The European Commission is preparing to punish Google by hitting the world’s biggest search engine with a huge fine for manipulating search results to steer customers to Google shopping services, according to a recent report.
As the largest and most popular search engine in the United States and Europe, Google is synonymous with search. In fact, the phrase “Google it” simply means to search the Internet for something. People assume that when they search for a particular topic, the returns they see are the most relevant or most popular sites related to that search. While that may be true for many search engines and may often even be true for Google, it is not true for Google when one uses the popular search engine to search for information on a variety of topics related to products and services.
In those cases, the person performing the Internet search may instead see Google’s own products and services prioritized above more relevant returns. By skewing search results to favor products and services offered by Google or Google partners, Google undermines the widely understood purpose of its search engine. By pushing returns from competitors further down the page or onto second and third pages — where practically no one ever looks — Google may be “harming both rivals and consumers,” according to a report by the Independent.
Of course, there is nothing wrong per se with a company (Google or otherwise) designing a search engine for a specialized purpose, such as locating that company’s projects. But there is something very definitely wrong when a company leads the users of its search engine to believe it is intended to find the most relevant and popular stories on the Web, when instead it is deceptively designed to do something else without users’ knowledge.
The Independent reported Friday that two people familiar with the matter said that EU antitrust regulators have been investigating Google for seven years and have decided that the Internet titan is guilty of violating antitrust laws. This is not Google’s first time running this course, either. In 2013, the U.S. Federal Trade Commission (FTC) settled a similar case against Google by ordering the company to cease its practice of “scraping” data — including reviews — from competitors’ websites to promote its own products and services.

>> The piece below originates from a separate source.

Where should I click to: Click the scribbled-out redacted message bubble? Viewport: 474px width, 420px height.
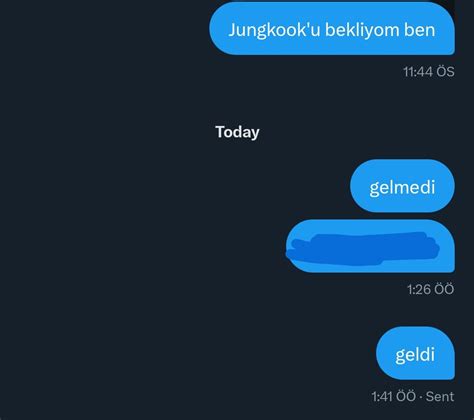[370, 246]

But it appears that the FTC order did not have the desired effect. This time around, that may change; EU regulators plan to bring the full weight of EU antitrust law to bear in the case. Fines for antitrust practices in the EU can reach as high as 10 percent of a company’s global turnover. In Google’s case — as the world’s most valuable listed company as of 2016 — that could mean a fine of $9 billion.
While the case — which has been going on for years — does not catch Google by surprise, the fine would certainly get the company’s attention. The company has tried three times to settle the case to avoid being found guilty of wrongdoing and fined. The European Competition Commission — under both Commissioner Joaquin Almunia and his successor, Margrethe Vestager, has refused to settle. Google — it appears — will have to face the music.
The final determination on the case — including whatever fine the commission will levy — is expected by August, according to sources cited by the Independent.
Google has a spotty reputation for living up to the company motto. “Don’t be evil” was Google’s motto from 2000 to 2015. When the company restructured under the Alphabet umbrella (of which Google is now a division), it quietly changed that motto to the more positive “Do the right thing.” It appears the change was a matter of semantics, since the Internet search giant has continued to follow a pattern of breaking promises and laws in its race for digital dominance.
As The New American has reported previously, in December 2015, it was revealed that — in spite of promises not to do so — Google was using the popular (and free) Google Apps for Education (GAFE) suite of educational tools installed on school Chromebooks to harvest the data of minor students. And during in June 2016, the company was found to be manipulating search results to favor Hillary Clinton in the race for the White House.
Given the lack of trustworthiness Google demonstrates as a matter of course, many users have chosen to use other, more reliable — and privacy friendly — search engines, such as DuckDuckGo and StartPage. Searches from those — and similar — search engines return the most relevant or popular results with the added benefit of the searches — and users — not being tracked and data-mined.